- EXERCISE GOAL: Check every line of the data for the word "legend", and copy those that have it.

- Stored data:
--- START ---
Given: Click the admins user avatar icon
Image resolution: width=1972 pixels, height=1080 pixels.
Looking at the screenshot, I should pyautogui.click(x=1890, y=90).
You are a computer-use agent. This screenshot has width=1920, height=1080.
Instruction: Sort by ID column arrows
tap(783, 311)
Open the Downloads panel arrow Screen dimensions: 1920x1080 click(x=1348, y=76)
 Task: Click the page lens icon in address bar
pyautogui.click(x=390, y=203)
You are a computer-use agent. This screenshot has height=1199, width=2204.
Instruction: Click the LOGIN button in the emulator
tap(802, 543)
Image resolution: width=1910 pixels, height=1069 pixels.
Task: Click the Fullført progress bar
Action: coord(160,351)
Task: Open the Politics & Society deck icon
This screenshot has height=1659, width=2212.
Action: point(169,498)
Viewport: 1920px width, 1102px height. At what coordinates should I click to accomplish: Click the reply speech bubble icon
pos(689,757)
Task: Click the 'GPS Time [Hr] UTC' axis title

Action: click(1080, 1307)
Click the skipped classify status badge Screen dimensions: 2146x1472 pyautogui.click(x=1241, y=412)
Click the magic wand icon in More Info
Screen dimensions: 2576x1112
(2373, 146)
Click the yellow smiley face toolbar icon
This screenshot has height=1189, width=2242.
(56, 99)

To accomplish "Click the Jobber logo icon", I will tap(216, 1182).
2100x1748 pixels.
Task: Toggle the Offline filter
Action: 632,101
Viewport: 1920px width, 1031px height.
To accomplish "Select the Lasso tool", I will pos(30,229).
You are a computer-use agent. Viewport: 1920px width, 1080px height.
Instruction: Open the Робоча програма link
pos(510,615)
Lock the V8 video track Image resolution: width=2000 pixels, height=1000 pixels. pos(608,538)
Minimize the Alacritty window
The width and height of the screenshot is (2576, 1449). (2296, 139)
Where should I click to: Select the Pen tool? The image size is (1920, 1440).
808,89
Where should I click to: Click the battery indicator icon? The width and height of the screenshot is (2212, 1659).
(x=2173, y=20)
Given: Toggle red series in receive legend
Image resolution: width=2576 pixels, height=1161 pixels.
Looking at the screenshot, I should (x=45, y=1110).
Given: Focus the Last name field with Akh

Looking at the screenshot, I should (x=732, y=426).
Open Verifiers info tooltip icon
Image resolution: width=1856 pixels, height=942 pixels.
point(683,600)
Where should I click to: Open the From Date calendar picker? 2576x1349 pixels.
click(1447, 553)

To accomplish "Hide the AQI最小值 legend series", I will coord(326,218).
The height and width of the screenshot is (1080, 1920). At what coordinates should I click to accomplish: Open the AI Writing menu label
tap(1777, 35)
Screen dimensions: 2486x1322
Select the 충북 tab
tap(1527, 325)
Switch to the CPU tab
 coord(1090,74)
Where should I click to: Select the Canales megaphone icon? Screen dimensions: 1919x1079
--- END ---
- RESPONSE:
Given: Toggle red series in receive legend
To accomplish "Hide the AQI最小值 legend series", I will coord(326,218).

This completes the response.